When an outfit called Wee Joe announced earlier this year that it was planning to launch a telematics aggregator, people fell about laughing.
“Does the world really need a way of comparing telematics providers?”, they asked incredulously. “Is that even possible in any meaningful sense?,” they also queried, following up mirthfully with “What are they going to call it, ha, ha, Compare the Box?”
But then someone explained that Wee Joe wasn’t actually planning anything so ridiculous as comparing telematics offerings. Oh no, Wee Joe wants to challenge the likes of Compare the Meerkat by allowing people who download the Wee Joe app (which combines telematics with geolocationated lifestyle-based consumer recommedationising) to compare quotes from a punnet of over 100 insurers, and much much more.
Frankly it doesn’t make much difference what Wee Joe is planning to do at this stage, since, according to this week’s Insurance Ties: “The launch of telematics price comparison site Wejo, which was due to go live this month, has been delayed with the company yet to announce a launch date.”
The postponement is apparently down to a new strategy on Wee Joe’s part that involves “making sure every element is fine-tuned before we launch to the general public” as well as “exploring some exciting new elements”.

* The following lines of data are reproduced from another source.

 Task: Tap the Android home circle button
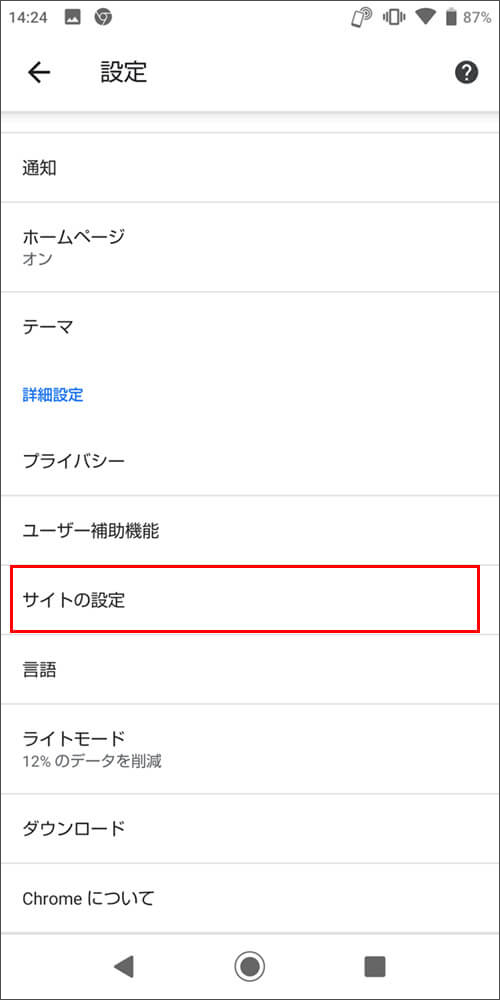[x=249, y=967]
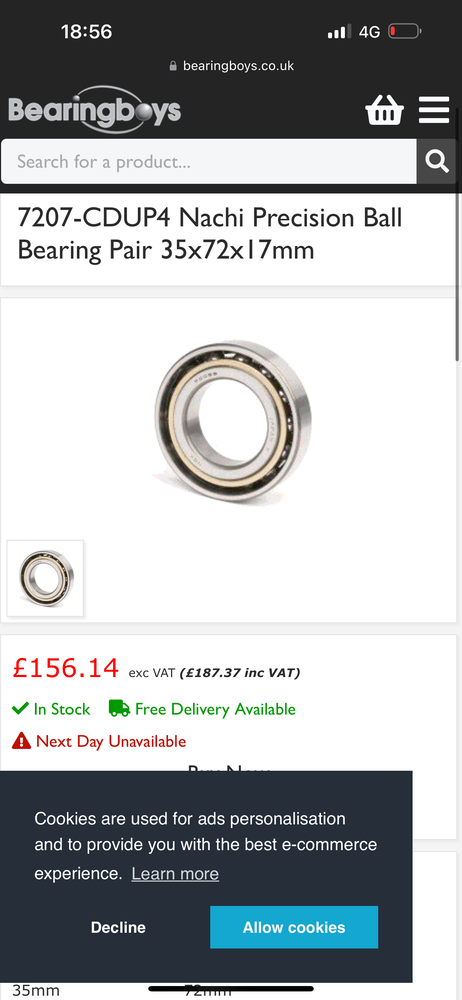462x1000 pixels.
Task: Click the page scrollbar on the right
Action: tap(459, 274)
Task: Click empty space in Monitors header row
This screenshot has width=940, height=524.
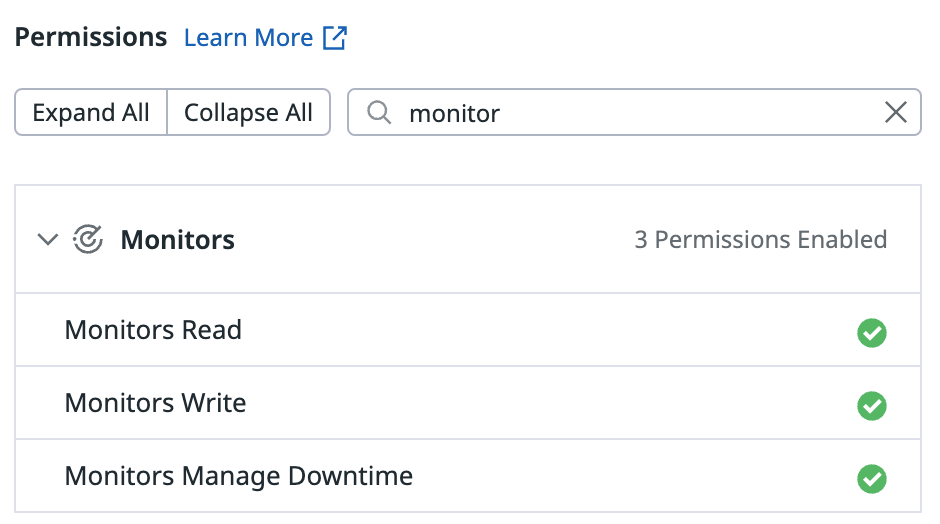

Even prior to the above mentioned exploration of new elements, a short film on the Wee Joe website already suggests that the app, whenever it does finally show up to accomplish its promised “shake-up” of the world of motor insurance, will do everything from appraising your driving skills to “offering you last minute deals on hotels, shows and even concerts”, from giving you free coffee, cut price fuel, and discounts of up to 35% on your insurance to monitoring your every move and telling you where to go.
“If the consumer doesn’t mind giving us their data,” Wee Joe top man Dick Barlow says, he hopes the app will save them money as well as selling them things they didn’t even know they wanted.
With uncanny prescience Barlow was quoted back in May telling Insurance Ties that connected cars are “not going to happen next year, but in the next seven years your car will become a big determiner [sic] in how you get insurance.”
And, you know what, that one might actually turn out to be true.